As it has done in the past, RIM executives explained that it can't give up copies of a customer’s encryption key because the company is never in possession of a copy of the key, nor is any other third party. RIM also denied that the U.S. gets special eavesdropping privileges and said the service functions the same in every country the company operates.

"Everything on the Internet is encrypted. This is not a BlackBerry-only issue. If they can’t deal with the Internet, they should shut it off," RIM co-CEO Mike Lazaridis told The Wall Street Journal last week.

RIM partners aren't surprised by the company's response to the latest round of Blackberry questioning from countries that seem to lack an understanding of how encryption functions.

"I very much respect that RIM won't back down on matters of security," said Steve Beauregard, president of Santa Monica, Calif.-based RIM partner Regard Solutions.

Alan Gould, president and CEO of Westlake Software, a wireless solution provider in Calabasas, Calif., says the argument is moot given that alternative encryption options are readily available.

"You can take the encryption off the BES server but it is not rocket science to build downloadable applications that encrypt the data anyway.

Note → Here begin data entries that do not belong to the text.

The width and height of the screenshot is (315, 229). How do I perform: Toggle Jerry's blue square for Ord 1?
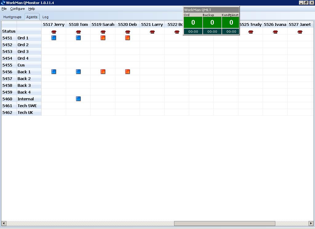(x=54, y=38)
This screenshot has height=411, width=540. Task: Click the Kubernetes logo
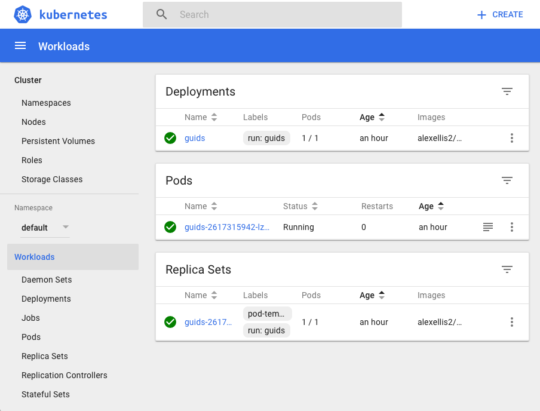[x=22, y=14]
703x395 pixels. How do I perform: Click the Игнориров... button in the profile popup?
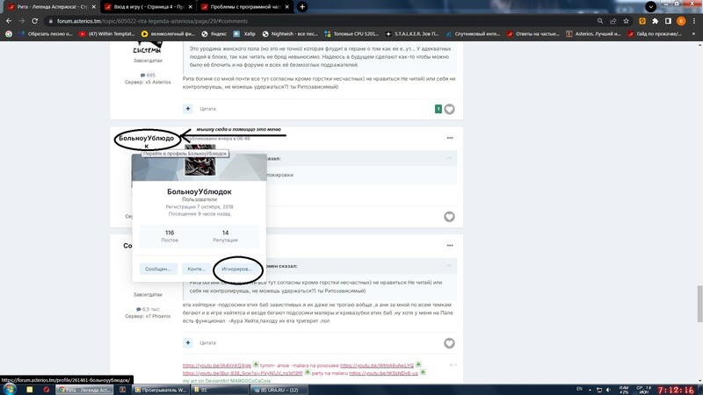(238, 269)
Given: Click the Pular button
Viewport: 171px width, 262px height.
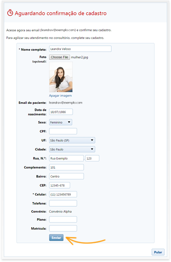Looking at the screenshot, I should [158, 252].
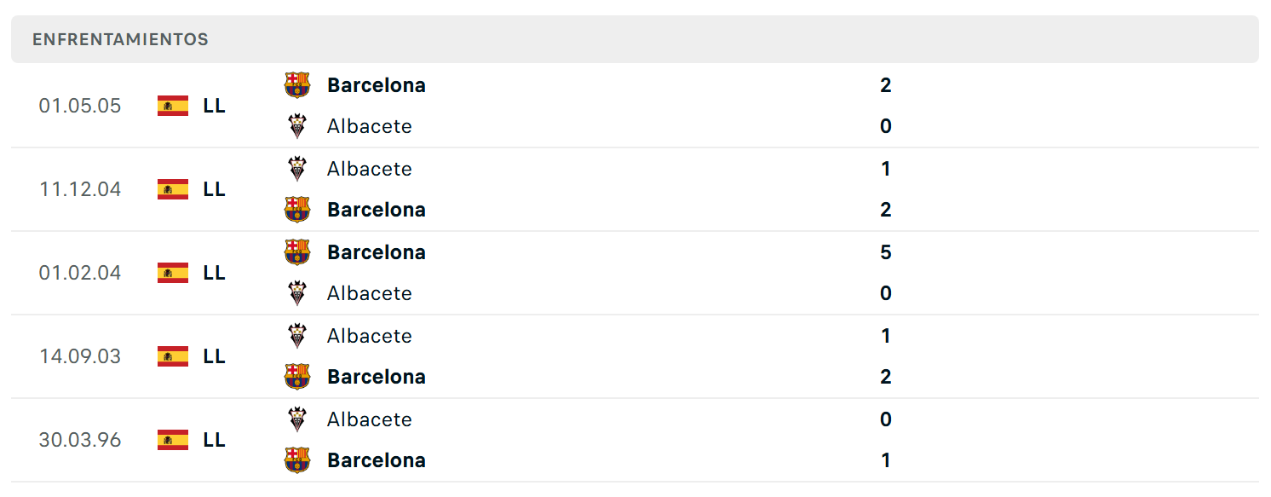Click Albacete crest in 14.09.03 match
1271x497 pixels.
[297, 336]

And why target RIM? Android, Windows Mobile, iPhone all have or will have the same issues," said Gould.

RIM certainly isn't alone in using encrypted connections: Companies that run virtual private network software, or that use the AES standard for wireless encryption, could also come under the type of government scrutiny that RIM faces regularly, but for some reason it's RIM that gets called out.

"Encryption, in one form or another, is basically a fact of life," said Joe Bardwell, president and chief scientist of Connect802, a wireless solution provider in San Ramon, Calif. " It’s weird that RIM gets called on the carpet for encryption issues when encryption is being used all over, by all kinds of companies."

RIM is working with authorities in India, Saudi Arabia and the United Arab Emirates to resolve the issue, but there's little doubt that it'll have to rehash its argument at some point in the future as another government gets freaked out by the double edged sword of encryption.